Helping Mom make sugar cookies!
And while last year we did not have our "White Christmas" it is looking like the snow that is here is here to stay for awhile. . . especially with our single-digit temperatures for the next few days! We were able to get out in it last week before the wind chill dropped too much!
Getting ready to gang up on Mom and throw some snowballs
We also realize that the "controversy" of Santa is one that many parents deal with.  To us, Santa is the physical reminder of all the magic of Christmas.  Waiting in line to see Santa helps build the fun anticipation that many of us remember as children and I don't think I am any worse for the wear!  Leaving Christmas cookies and then racing down the next morning to see if they've been consumed is just a fun tradition (and a good way for Mom and Dad to have some guilt-free goodies!)
Most of all, Santa is there to help us remember that it is okay to be young and believe in things that we don't always see.  Sounds a little familiar eh?!  Jesus IS the real reason for the season and even though we can't see him, that doesn't mean we don't believe!!! And while the magic of Santa Claus will one day be gone, our Saviour is always with us; and that is one thing we hope our children do not leave behind!

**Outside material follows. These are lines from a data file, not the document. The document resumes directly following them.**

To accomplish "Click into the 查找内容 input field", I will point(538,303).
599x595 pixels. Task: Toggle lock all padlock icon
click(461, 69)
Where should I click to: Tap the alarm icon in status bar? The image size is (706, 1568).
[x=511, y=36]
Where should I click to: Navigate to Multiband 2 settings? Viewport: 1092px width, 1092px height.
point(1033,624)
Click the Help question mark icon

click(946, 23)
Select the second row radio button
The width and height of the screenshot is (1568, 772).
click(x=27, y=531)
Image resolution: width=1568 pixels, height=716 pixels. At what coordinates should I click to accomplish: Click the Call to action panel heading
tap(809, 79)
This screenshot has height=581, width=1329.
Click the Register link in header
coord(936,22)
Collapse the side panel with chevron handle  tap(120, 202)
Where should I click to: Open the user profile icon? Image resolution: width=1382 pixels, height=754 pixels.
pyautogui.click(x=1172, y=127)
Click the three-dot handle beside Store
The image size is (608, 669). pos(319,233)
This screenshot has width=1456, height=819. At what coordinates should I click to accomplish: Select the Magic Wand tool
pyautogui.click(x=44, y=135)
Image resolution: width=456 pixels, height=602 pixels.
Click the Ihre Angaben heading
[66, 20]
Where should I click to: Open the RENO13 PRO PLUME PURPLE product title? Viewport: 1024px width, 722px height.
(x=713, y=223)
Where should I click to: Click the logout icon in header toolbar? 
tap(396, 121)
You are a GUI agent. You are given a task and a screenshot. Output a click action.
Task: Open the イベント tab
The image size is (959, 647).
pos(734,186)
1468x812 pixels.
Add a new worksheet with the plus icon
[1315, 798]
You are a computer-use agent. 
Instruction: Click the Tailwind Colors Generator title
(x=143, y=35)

MERRY CHRISTMAS from the Bartletts



Monday, April 9, 2012

Easter Weekend

What a wonderful weekend we had!  It started Saturday morning with a small-town Easter celebration where we heard the story of Jesus dying on the cross for our sins (something we are working on getting Ben to better understand this year) and continued onto the park for a egg hunt.  Cooper was quick to pick up on what he was supposed to do and it was so fun to watch!  Sunday we attended one of the best Easter services I can remember in a long time at our amazing church and then spent most of the rest of the day outside enjoying the glorious weather!
But the impact of the weekend did not escape me as I looked at my two beautiful boys playing, laughing and just enjoying life.  Could I do what God did?!  Sacrifice either of my children so that everyone else in the world who believe in Him might be saved?  What kind of unconditional love must that take. . . what grace has been given to us. . . how undeserving are we?!  But that's the point.  We are undeserving of this grace yet it has still be given to us.  Praise God for loving us so much that he would do this for us . . . He is truly our Heavenly Father who loves us to no end - Praise God!!!
 




I thank God every day for these two little blessings!  Happy Easter season!